Connu à Kigali sous le surnom de "KK", le général Karake, 54 ans, fut l'un des principaux chefs militaires de l'Armée patriotique rwandaise (APR), branche armée de la rébellion à dominante tutsi du Front patriotique rwandais (FPR) durant les années de guerre contre le régime hutu de Juvénal Habyarimana, de 1990 à 1994.
En juillet 1994, le FPR prenait Kigali après avoir mis en pièces les Forces armées rwandaises (FAR) et mettait fin au génocide déclenché en avril par le régime extrémiste hutu, ayant fait 800.000 morts essentiellement dans la minorité tutsi.
"KK" fut l'un des officiers du petit contingent de l'APR présents très officiellement à Kigali dès 1993, dans le cadre d'un accord de paix chancelant entre le gouvernement rwandais et le FPR.
Fin et discret, il y occupait les fonctions d'officier de liaison auprès d'un groupe d'observateurs militaires neutres déployé par l'Union africaine puis auprès de la Mission de l'ONU au Rwanda (Minuar).

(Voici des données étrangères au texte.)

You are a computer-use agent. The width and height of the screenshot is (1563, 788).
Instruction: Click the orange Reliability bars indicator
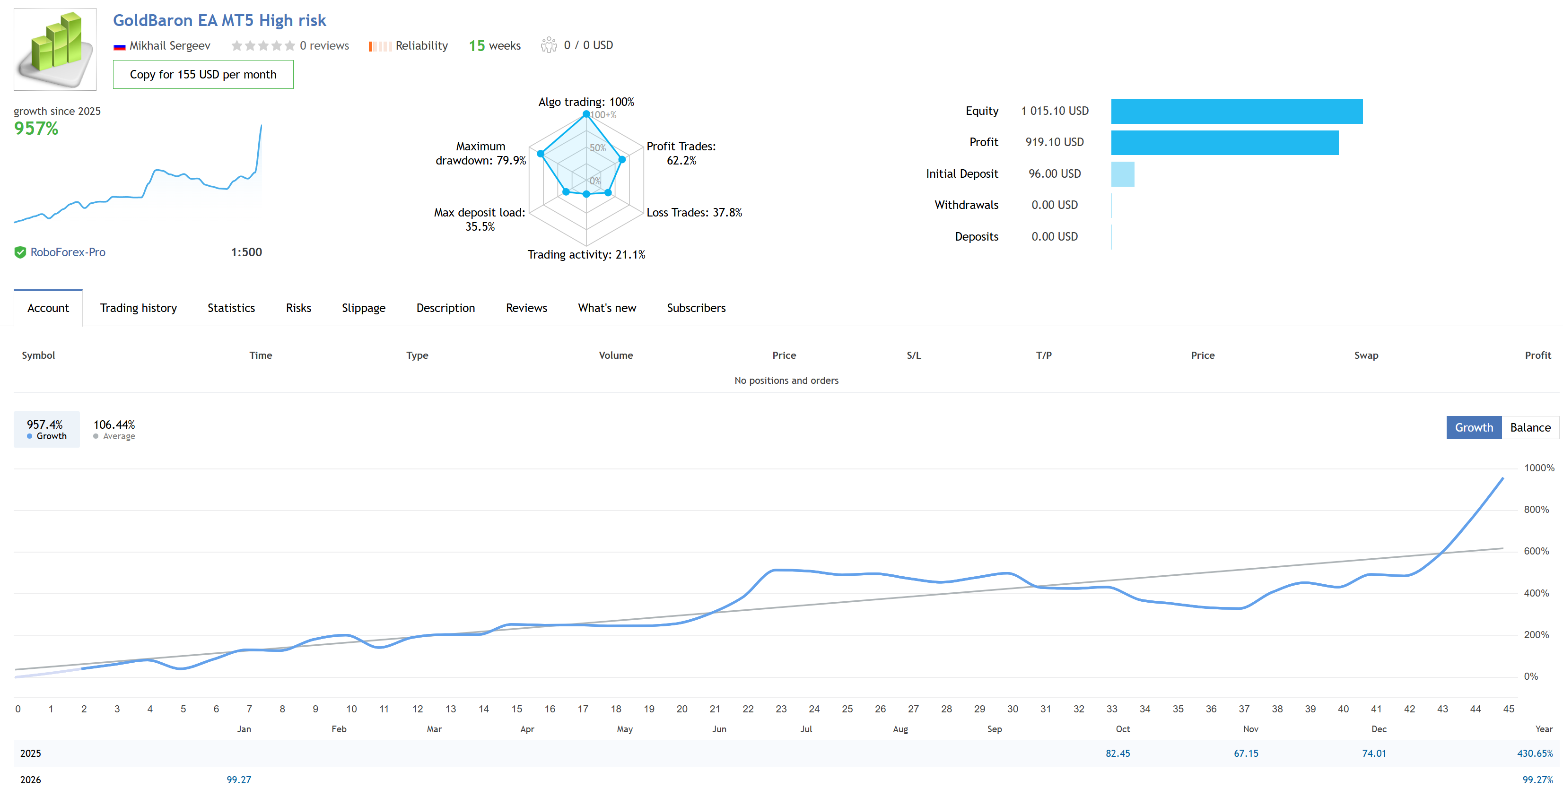tap(380, 46)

Un poste dont il profitait, selon ses détracteurs, pour mener clandestinement d'audacieuses opérations contre l'armée gouvernementale qui tenait alors la capitale.
Dans le cadre de ces fonctions, il s'est rendu dans plusieurs régions du Rwanda, notant les forces et faiblesses des FAR. Au sein de la Minuar, il rencontre également de nombreux sympathisants du FPR, l'occasion de mettre en place un efficace réseau infiltrant les milieux politique, économique et militaire rwandais.

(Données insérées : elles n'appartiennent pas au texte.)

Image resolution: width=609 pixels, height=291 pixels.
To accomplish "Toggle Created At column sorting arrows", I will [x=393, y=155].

Depuis les années de guérilla, Karenzi Karake jouit d'une forte popularité au sein de l'APR, rebaptisée en 2002 Forces de défense rwandaises (RDF). Il y a occupé successivement les plus hautes fonctions et des postes opérationnels, en particulier au sein des services de renseignements, qui en ont fait une figure-clé de l'appareil sécuritaire rwandais.
Il est soupçonné d'avoir joué un rôle dans les massacres de civils attribués à l'APR au Rwanda, lors de son avancée victorieuse sur Kigali et dans les mois qui ont suivi, ainsi que plus tard dans l'est de la République démocratique du Congo (ex-Zaïre).
"KK" a en effet également joué un grand rôle dans les deux guerres menées par le Rwanda dans l'est de la RDC en 1996 puis 1998, au côté du général James Kabarebe, ex-chef d'Etat-major et actuel ministre de la Défense, autre personnage incontournable du régime FPR.
Né en 1960 au Rwanda, ses parents sont, comme ceux de Paul Kagame, originaires de l'ancienne préfecture de Gitarama, dans le centre du Rwanda. Passé par les camps de l'ex-Zaïre, il vit, comme Paul Kagame, l'essentiel de son enfance en Ouganda, dans les camps de réfugiés où les Tutsi fuient les persécutions de la majorité hutu au Rwanda.
C'est cette diaspora tutsi d'Ouganda qui fournira plus tard le gros des troupes du FPR, puis de l'oligarchie militaire qui a désormais la haute main sur le Rwanda.
Anglophone comme l'essentiel de l'ancienne diaspora élevée en Ouganda, il est issu d'une famille francophone et comprend parfaitement le français. En Ouganda, avant de rejoindre le FPR, il étudie à l'Université de Makarere.
Après 1998, il a suivi des hautes études militaires en Afrique du Sud et au Kenya, puis un MBA à Londres, devenant un des officiers supérieurs les plus éduqués de l'armée rwandaise.
Charismatique, décrit comme remarquablement intelligent, l'homme ne répugnait pas un temps à échanger avec journalistes et diplomates, dont beaucoup appréciaient son - relatif - franc-parler.
Le général Karake fut en 2008-2009 le numéro deux de la Minuad, mission de paix ONU-UA déployée au Darfour, dans l'ouest du Soudan. C'est à cette période qu'un mandat d'arrêt espagnol avait été émis contre lui.
Comme plusieurs barons du régime avant et après lui, il est brièvement tombé en disgrâce en avril 2010, a été placé en résidence surveillée pour "mauvaise conduite", puis libéré quelques mois plus tard après avoir "demandé pardon". Mi-2011, le général "KK" était finalement revenu sur le devant de la scène, pour prendre la tête des services de renseignements, tout puissants au Rwanda.
C'est l'une des rares personnalités susceptibles de faire de l'ombre au président Kagame, qui tient le pays d'une main de fer depuis plus de vingt ans.